I've done it already on a Le Blonde lathe. I wasn't taking heavy cuts....I think the important thing is to take light cuts and see if anything changes. When you go slow and take deep cuts, that's when it wants to un-thread.


----------



## Bob Korves (Jan 7, 2018)

terrywerm said:


> Here is what I do when possible:
> 
> Machine the bore just a bit deeper than it needs to be - .125" to .250" - This dimension depends on the size of your project.
> Cut a relief channel about .125" wide and just a bit deeper than the major diameter of the thread. It should be located at a depth that allows the length of thread that you desire.
> ...


In addition to what Terry said, you can move the tool to the bottom of the hole and then wrap the boring bar with masking tape even with the end of the hole.  That lets you see very clearly how far you are away from crashing.  You can also cheat and have a foot brake like I do, which stops the spindle in less than one revolution.  Still, lately I have been threading internal holes outward instead of inward.  Much safer, less stress.


----------



## middle.road (Jan 7, 2018)

Bob Korves said:


> In addition to what Terry said, you can move the tool to the bottom of the hole and then wrap the boring bar with masking tape even with the end of the hole.  That lets you see very clearly how far you are away from crashing.  You can also cheat and have a foot brake like I do, which stops the spindle in less than one revolution.  Still, lately I have been threading internal holes outward instead of inward.  Much safer, less stress.


Oh, what I wouldn't give to have a brake on my 1440 after my half-nut mechanism malfunction.
I'm attempting to do everything left to right in order to reduce the stress and you mention.


----------



## Armourer (Jan 7, 2018)

Thanks for the replies! I think I will try and thread into the chuck, I was worried about not seeing were to stop the cutter but I just finished boring the hole out and I will see no problem. Now my next problem, figuring out to make the relief cut at the bottom of the hole....


----------



## Bob Korves (Jan 7, 2018)

Armourer said:


> Thanks for the replies! I think I will try and thread into the chuck, I was worried about not seeing were to stop the cutter but I just finished boring the hole out and I will see no problem. Now my next problem, figuring out to make the relief cut at the bottom of the hole....

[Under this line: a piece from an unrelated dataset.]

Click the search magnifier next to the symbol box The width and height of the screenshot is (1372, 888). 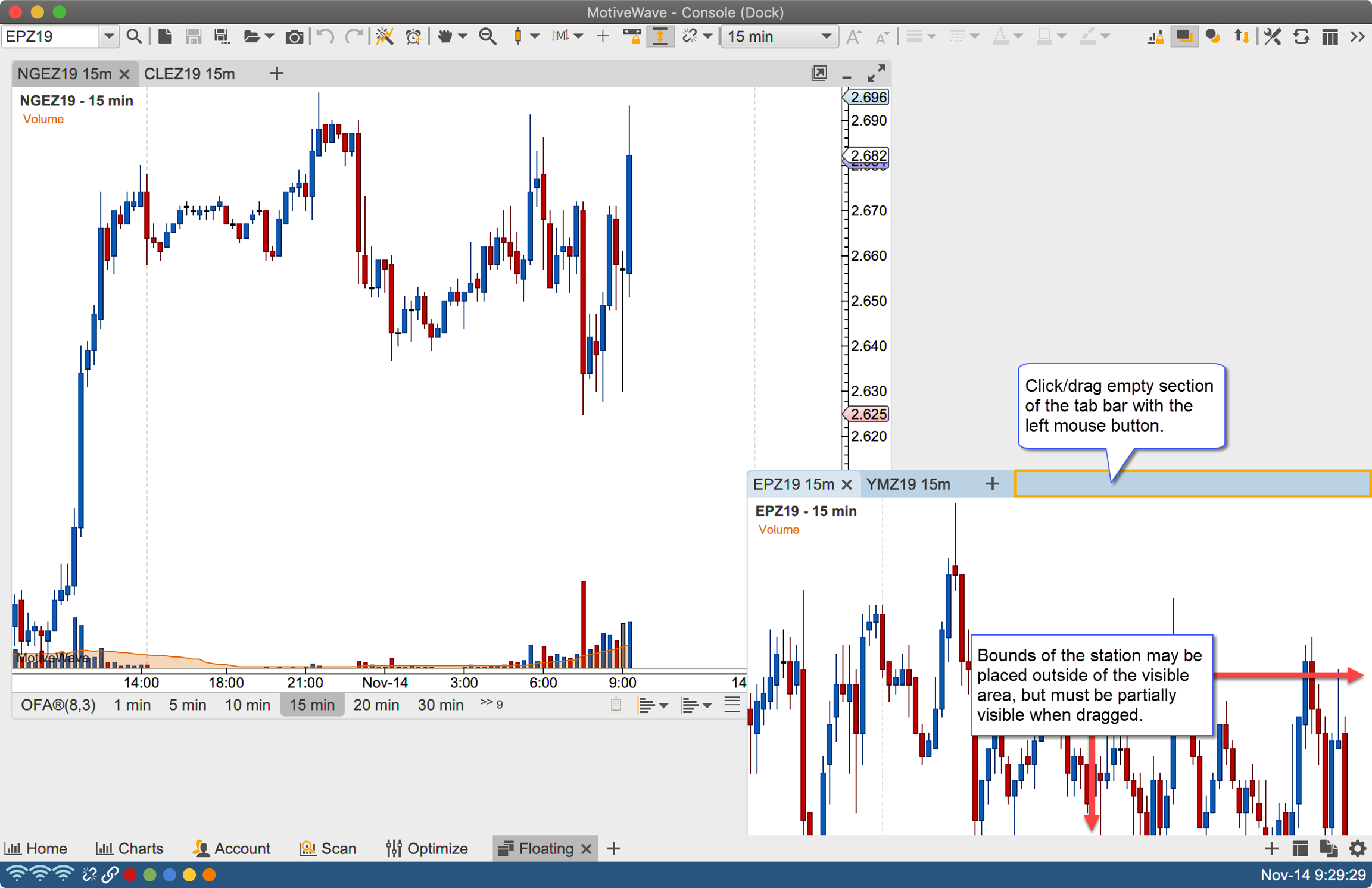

Make something like this from HSS, or buy one:
http://internaltool.com/products/lathe/79/thread-relief-tools


----------



## mikey (Jan 8, 2018)

Bob Korves said:


> Make something like this from HSS, or buy one:
> http://internaltool.com/products/lathe/79/thread-relief-tools
> 
> View attachment 253346



As Bob said, I use these on most blind internal holes and thread toward the chuck. Micro 100 sells these in solid carbide and you can often find them for good prices on ebay. To be fair, my lathe has a clutch on the drive shaft and I also use a carriage stop, just in case, so I don't hesitate to thread toward the chuck.


----------



## epanzella (Jan 8, 2018)

I made a carriage stop/dial indicator holder for my Grizzly G4003G. When boring or threading a hole to specific depth I kill the power .050" from the shoulder and turn the chuck with a piece of 3/8 key stock right to the shoulder. The lathe will coast to about 20 thou of the shoulder before it stops. I use a 2" DI on the long feed and a 1" on the cross.


----------



## Armourer (Jan 13, 2018)

Well, thought I would post an update, I managed to get it threaded and I appreciate all the help from everyone here. I thought I could look in and watch my threading tool and stop when required but it was a real pain to do that. So instead I could hear the tool cutting and once you couldnt hear it cut I disengaged the half nuts. It worked like a charm this time, but in the future will rig up a dial indicator to do it properly! Also found a piece of HSS that was in my junk drawer that someone had ground already to make the relief cut to finish the threads into.


----------



## Bob Korves (Jan 13, 2018)

I recently posted this on a different thread.  Run your tool into the hole all the way with the spindle stopped until it bottoms out.  Sight across the work and mark the depth on the boring bar with some masking or other tape, or with a Sharpie marker.  Now you do not need to look inside the bore.  Simply stop the tool before the mark enters the hole.  My lathe has a foot brake that stops the spindle basically instantly, so it is possible to get very close to the depth of the bore before stopping the spindle or disengaging the half nuts or feed handle.  Goodbye alibi.    It is also quite possible to cut or thread out from the hole rather than into the hole.  Lots less exciting.  YMMV.


----------



## magicniner (Feb 3, 2018)

If your chuck screws on then look at how you tighten it, if you don't have a tool or tool set which you use to tighten it adequately then it's likely to come off. 
My chucks screw on, they accommodate holes for a C-Spanner and the spindle lock allows me to tighten them adequately whilst still being able to remove them with ease. If you can't use a C-Spanner you could make something to hold in the chuck which allows suitable torque to be applied.


----------



## Wreck™Wreck (Feb 3, 2018)

The best way to internal thread from left to right is to start on the left side, this may be self evident but one never knows.


----------